Record-breaking rights of light damages: what Bankside Lofts means for developers, investors and neighbours

Thursday 17th July 2025

A recent High Court decision has reset the dial on rights of light disputes, awarding what is believed to be the highest negotiating damages yet seen in this area of law. In Cooper v Ludgate House Limited and Powell v Ludgate House Limited [2025] EWHC 1724 (Ch), the court found that a new office tower substantially interfered with light reaching two neighbouring flats at Bankside Lofts, near Blackfriars Bridge.
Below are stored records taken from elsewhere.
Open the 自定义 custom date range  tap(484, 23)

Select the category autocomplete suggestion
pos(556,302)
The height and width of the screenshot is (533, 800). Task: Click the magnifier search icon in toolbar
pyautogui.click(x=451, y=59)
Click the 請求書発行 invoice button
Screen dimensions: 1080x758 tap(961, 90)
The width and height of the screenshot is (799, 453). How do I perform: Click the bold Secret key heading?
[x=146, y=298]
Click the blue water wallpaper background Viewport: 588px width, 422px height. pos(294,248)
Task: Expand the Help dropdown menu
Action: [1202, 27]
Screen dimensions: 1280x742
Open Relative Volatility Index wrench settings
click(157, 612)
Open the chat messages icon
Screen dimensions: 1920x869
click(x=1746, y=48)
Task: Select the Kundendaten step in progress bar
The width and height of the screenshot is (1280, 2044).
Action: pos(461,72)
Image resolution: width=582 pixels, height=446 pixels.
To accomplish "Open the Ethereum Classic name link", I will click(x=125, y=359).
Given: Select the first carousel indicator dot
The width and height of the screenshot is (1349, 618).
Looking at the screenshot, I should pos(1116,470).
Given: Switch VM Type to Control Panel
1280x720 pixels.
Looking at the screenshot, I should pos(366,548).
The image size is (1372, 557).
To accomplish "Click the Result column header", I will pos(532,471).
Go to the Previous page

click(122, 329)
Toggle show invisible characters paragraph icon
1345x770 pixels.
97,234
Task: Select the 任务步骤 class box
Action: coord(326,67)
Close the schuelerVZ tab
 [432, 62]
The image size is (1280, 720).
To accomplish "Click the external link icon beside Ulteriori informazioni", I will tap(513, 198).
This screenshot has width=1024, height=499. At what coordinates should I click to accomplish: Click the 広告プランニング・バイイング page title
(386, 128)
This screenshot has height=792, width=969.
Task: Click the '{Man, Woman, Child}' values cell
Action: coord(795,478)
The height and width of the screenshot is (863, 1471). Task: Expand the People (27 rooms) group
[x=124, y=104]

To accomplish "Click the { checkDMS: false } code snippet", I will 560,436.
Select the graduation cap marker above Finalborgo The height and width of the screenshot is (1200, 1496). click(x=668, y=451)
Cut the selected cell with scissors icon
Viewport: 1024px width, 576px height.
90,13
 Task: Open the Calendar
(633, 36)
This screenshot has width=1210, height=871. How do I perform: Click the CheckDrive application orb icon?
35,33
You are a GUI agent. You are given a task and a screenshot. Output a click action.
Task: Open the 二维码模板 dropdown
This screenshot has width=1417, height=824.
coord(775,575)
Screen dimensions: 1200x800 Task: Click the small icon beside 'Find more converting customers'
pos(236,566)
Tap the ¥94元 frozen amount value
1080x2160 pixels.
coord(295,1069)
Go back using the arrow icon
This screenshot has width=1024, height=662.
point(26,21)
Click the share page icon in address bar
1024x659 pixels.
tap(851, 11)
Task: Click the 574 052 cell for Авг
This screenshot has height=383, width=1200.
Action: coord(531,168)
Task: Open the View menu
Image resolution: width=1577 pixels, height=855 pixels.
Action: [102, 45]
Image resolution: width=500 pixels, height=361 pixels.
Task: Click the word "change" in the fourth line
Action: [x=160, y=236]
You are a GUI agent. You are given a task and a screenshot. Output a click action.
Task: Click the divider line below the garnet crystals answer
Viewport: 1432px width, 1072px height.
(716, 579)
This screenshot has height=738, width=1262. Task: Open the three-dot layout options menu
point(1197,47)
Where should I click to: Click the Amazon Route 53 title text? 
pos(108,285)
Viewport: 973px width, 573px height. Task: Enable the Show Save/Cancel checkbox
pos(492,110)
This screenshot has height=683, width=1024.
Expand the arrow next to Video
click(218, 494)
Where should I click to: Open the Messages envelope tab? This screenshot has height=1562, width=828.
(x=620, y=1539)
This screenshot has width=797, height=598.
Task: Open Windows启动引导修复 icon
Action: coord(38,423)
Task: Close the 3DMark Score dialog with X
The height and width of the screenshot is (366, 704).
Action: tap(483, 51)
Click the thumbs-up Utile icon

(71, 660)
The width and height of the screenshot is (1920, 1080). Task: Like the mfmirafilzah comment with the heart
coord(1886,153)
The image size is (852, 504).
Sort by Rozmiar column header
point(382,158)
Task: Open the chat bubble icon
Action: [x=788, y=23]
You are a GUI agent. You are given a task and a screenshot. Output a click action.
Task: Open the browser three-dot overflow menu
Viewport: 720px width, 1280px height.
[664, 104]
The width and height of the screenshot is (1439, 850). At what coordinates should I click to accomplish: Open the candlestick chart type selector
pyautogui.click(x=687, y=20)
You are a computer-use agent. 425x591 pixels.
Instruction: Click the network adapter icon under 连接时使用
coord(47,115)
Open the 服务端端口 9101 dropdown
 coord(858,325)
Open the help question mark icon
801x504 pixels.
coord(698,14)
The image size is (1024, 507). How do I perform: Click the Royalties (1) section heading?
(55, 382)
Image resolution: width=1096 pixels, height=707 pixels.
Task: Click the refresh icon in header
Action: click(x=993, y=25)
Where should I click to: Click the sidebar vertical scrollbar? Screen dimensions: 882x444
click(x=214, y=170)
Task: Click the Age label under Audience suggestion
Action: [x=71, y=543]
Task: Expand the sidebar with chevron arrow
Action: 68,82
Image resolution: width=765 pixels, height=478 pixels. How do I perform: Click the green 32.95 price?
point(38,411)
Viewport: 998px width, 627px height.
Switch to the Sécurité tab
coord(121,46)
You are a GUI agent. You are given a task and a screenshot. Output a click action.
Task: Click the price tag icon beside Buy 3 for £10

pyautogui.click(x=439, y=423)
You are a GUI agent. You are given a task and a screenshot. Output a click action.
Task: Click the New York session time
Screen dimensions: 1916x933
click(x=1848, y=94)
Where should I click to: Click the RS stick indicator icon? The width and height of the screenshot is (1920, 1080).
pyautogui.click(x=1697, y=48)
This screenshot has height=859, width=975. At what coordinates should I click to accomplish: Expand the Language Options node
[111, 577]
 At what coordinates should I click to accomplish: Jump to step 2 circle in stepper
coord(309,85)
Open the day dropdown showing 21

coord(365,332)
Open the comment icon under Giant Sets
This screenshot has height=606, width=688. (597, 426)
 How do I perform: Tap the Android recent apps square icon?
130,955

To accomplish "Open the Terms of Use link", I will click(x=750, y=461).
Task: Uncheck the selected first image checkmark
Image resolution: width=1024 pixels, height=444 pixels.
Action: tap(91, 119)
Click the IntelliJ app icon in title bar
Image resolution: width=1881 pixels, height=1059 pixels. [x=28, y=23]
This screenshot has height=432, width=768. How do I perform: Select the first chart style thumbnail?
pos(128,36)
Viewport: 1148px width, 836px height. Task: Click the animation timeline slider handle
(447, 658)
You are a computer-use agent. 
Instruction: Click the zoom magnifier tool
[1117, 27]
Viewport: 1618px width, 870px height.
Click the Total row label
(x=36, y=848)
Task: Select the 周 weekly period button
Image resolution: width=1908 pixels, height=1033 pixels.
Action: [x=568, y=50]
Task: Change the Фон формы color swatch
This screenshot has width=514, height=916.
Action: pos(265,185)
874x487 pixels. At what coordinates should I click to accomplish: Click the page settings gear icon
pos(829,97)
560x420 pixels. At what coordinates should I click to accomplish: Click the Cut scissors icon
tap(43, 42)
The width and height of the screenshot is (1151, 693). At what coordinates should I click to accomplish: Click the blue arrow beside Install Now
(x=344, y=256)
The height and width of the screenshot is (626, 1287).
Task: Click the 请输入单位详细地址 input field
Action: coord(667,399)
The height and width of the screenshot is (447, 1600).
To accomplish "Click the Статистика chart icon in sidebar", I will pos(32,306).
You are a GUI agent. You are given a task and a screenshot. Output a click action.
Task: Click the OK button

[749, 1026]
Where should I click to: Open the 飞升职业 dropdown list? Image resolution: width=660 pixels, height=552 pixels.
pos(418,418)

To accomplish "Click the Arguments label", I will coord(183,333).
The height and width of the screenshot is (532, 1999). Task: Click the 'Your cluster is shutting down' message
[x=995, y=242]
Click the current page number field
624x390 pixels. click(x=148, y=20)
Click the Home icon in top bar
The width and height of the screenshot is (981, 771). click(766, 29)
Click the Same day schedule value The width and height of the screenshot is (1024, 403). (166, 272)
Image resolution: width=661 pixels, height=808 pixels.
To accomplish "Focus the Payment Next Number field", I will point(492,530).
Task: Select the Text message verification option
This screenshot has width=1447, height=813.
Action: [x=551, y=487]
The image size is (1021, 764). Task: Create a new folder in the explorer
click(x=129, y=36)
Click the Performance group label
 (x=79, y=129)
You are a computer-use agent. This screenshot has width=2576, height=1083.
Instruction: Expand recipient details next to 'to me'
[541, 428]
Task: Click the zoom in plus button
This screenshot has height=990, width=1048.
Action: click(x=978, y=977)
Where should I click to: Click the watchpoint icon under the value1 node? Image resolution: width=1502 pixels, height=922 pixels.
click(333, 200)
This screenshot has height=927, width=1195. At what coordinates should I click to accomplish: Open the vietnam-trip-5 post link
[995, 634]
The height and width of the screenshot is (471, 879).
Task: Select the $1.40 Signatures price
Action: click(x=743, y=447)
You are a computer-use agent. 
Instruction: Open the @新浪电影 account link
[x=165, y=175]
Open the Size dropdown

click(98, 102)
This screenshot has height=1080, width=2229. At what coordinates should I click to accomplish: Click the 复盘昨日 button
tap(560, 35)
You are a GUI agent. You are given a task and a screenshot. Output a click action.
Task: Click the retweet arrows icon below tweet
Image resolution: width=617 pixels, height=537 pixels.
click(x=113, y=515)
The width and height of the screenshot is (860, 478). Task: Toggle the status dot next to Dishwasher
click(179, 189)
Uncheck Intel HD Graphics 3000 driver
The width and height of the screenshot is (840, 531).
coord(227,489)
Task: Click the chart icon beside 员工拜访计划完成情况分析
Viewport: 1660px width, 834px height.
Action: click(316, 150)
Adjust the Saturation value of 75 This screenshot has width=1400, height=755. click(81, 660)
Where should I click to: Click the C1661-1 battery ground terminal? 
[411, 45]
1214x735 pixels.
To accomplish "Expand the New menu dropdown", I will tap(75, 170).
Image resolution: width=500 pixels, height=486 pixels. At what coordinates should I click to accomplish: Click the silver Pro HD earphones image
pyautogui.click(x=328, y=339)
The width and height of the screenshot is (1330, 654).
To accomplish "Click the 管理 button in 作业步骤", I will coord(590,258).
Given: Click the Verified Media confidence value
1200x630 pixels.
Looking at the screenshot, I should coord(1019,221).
Rather than ordering demolition, the court directed the developer to pay £350,000 to Mr Cooper and £500,000 to Mr and Mrs Powell. The judgment not only underscores the commercial risk attached to rights of light but also provides welcome clarification on measurement techniques, the availability of negotiating damages and the factors that steer the court away from injunctive relief.

 

The dispute

Bankside Lofts is a late-1990s riverside conversion whose residents have long-established easements for light. Ludgate House Limited is constructing a multi-tower scheme called Bankside Yards immediately to the west. Arbor, the first tower to rise, was substantially complete before Southwark Borough Council granted the developer statutory protection under section 203 of the Housing and Planning Act 2016 – essentially, protection that its building works may proceed even on the basis of interference with established rights, such as light. Given that the works to Arbor were nearly complete, that section 203 protection did not apply.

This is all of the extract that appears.